(Saved entries)
BEGIN
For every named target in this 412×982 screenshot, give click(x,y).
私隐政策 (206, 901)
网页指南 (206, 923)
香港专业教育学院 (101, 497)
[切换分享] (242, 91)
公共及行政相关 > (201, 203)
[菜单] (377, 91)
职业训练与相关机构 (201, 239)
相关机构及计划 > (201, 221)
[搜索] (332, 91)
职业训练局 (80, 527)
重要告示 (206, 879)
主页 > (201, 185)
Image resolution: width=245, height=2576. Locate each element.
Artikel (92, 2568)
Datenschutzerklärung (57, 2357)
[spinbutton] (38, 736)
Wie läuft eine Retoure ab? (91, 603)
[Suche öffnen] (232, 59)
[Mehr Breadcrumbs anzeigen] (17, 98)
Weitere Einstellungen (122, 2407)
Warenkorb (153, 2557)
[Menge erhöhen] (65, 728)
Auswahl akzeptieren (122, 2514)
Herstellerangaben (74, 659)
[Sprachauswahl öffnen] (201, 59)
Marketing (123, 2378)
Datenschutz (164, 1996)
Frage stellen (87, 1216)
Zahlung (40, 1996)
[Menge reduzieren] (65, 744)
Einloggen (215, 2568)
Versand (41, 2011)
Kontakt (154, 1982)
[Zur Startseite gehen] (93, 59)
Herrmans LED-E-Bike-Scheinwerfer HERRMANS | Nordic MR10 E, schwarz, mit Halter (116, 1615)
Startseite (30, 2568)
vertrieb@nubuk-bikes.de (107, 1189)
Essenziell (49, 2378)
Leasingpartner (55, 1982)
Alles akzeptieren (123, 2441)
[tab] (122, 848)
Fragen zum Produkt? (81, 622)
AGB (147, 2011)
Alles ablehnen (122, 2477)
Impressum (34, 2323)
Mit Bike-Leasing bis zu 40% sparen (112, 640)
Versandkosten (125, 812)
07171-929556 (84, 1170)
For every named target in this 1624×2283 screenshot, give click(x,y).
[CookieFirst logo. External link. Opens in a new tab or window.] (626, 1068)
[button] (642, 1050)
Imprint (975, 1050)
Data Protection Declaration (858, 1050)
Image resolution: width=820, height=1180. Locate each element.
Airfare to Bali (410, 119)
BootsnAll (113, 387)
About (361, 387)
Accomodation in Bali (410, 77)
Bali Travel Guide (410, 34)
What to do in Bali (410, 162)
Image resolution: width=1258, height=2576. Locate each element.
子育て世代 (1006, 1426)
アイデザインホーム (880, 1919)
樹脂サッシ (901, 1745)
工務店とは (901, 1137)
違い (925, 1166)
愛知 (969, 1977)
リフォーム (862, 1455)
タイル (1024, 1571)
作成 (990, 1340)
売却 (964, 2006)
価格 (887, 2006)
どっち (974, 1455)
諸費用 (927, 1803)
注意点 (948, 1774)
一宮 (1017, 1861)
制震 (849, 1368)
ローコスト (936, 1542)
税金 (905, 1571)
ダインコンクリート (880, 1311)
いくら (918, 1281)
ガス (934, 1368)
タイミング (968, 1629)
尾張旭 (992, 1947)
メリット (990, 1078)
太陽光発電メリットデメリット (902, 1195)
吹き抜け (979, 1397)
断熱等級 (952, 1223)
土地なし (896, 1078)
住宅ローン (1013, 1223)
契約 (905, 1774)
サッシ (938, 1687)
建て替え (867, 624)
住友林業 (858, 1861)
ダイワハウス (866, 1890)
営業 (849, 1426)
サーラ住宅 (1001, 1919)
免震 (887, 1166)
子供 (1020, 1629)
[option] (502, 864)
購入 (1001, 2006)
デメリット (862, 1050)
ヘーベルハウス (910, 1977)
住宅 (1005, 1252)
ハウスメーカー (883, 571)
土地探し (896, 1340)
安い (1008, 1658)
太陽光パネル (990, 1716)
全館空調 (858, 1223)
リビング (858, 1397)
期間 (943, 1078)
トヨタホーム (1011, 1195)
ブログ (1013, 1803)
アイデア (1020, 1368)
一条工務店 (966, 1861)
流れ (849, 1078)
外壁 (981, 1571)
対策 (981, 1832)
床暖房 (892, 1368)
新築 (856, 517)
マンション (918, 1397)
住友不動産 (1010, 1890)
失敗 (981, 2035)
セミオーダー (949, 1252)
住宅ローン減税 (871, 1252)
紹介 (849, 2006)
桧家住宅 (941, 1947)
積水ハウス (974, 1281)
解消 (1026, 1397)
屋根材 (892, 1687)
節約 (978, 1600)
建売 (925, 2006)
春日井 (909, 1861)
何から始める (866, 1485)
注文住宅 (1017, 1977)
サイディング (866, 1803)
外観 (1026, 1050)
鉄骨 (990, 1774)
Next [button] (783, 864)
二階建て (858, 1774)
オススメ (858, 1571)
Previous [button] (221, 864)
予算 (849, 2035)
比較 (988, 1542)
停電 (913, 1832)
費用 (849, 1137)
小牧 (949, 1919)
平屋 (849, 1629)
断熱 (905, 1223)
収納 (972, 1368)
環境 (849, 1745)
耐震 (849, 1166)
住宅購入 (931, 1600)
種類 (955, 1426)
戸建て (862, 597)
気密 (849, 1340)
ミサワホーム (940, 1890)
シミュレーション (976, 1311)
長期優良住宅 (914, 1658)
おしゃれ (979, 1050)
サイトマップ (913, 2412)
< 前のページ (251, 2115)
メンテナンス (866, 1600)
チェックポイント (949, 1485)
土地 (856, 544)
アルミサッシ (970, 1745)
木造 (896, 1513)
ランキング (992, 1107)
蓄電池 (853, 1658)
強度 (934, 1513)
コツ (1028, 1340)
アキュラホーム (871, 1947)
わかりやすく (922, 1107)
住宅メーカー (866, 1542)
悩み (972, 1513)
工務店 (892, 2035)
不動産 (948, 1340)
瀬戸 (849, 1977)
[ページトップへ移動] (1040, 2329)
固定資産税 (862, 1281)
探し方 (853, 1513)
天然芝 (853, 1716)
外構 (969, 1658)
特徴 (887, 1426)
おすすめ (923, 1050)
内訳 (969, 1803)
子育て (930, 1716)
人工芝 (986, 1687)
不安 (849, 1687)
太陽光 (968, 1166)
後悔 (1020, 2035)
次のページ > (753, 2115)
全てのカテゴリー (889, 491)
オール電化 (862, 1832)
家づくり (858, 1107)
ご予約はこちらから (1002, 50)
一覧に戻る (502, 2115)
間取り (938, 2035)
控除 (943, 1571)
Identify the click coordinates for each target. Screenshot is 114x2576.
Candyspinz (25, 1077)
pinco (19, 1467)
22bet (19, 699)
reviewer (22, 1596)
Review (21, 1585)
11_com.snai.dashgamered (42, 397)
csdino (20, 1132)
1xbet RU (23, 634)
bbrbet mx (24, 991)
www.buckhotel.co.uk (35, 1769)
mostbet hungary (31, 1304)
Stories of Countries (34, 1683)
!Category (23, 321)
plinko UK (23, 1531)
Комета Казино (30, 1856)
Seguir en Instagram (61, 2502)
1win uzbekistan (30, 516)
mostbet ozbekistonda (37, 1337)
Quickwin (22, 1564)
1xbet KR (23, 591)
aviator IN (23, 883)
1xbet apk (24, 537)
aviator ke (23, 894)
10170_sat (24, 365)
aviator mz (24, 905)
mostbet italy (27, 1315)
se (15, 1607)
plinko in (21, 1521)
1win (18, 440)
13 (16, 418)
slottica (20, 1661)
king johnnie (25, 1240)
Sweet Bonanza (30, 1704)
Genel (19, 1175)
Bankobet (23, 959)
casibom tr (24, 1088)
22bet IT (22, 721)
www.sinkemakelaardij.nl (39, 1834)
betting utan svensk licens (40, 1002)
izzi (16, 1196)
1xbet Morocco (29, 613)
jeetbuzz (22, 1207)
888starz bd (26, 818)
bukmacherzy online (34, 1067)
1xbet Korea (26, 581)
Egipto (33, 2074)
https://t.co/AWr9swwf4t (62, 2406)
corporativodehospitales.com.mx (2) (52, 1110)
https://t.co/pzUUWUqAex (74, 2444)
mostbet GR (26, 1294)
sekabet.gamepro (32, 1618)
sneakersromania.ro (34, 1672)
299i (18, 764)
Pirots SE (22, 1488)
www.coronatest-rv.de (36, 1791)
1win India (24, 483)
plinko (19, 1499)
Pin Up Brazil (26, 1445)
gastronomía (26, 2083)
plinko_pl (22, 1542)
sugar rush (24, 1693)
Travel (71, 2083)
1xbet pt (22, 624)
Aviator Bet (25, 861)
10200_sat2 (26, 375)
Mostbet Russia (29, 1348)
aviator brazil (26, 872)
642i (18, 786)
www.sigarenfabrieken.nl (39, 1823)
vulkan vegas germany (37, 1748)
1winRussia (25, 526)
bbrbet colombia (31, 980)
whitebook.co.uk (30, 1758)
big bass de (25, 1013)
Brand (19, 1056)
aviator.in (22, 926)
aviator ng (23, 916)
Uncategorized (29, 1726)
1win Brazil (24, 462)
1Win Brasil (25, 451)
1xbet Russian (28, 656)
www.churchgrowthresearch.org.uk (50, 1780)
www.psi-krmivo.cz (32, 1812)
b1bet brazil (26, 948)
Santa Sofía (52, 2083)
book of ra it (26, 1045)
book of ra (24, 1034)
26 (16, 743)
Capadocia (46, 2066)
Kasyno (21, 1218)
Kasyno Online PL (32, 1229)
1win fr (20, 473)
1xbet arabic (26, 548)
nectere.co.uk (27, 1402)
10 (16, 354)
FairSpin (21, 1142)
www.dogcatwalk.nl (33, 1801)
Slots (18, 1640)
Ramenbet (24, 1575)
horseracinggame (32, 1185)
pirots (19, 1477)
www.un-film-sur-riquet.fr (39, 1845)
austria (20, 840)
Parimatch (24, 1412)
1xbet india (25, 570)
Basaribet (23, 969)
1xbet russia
END
• [What the exercise asks] Using the records above, copy word for word the line with "About (361, 387)", the line with "[option] (502, 864)", and every line between them.

• [Result of the exercise]
About (361, 387)
Accomodation in Bali (410, 77)
Bali Travel Guide (410, 34)
What to do in Bali (410, 162)
Image resolution: width=1258, height=2576. Locate each element.
子育て世代 (1006, 1426)
アイデザインホーム (880, 1919)
樹脂サッシ (901, 1745)
工務店とは (901, 1137)
違い (925, 1166)
愛知 (969, 1977)
リフォーム (862, 1455)
タイル (1024, 1571)
作成 (990, 1340)
売却 (964, 2006)
価格 (887, 2006)
どっち (974, 1455)
諸費用 (927, 1803)
注意点 (948, 1774)
一宮 (1017, 1861)
制震 (849, 1368)
ローコスト (936, 1542)
税金 (905, 1571)
ダインコンクリート (880, 1311)
いくら (918, 1281)
ガス (934, 1368)
タイミング (968, 1629)
尾張旭 (992, 1947)
メリット (990, 1078)
太陽光発電メリットデメリット (902, 1195)
吹き抜け (979, 1397)
断熱等級 (952, 1223)
土地なし (896, 1078)
住宅ローン (1013, 1223)
契約 (905, 1774)
サッシ (938, 1687)
建て替え (867, 624)
住友林業 (858, 1861)
ダイワハウス (866, 1890)
営業 (849, 1426)
サーラ住宅 (1001, 1919)
免震 (887, 1166)
子供 (1020, 1629)
[option] (502, 864)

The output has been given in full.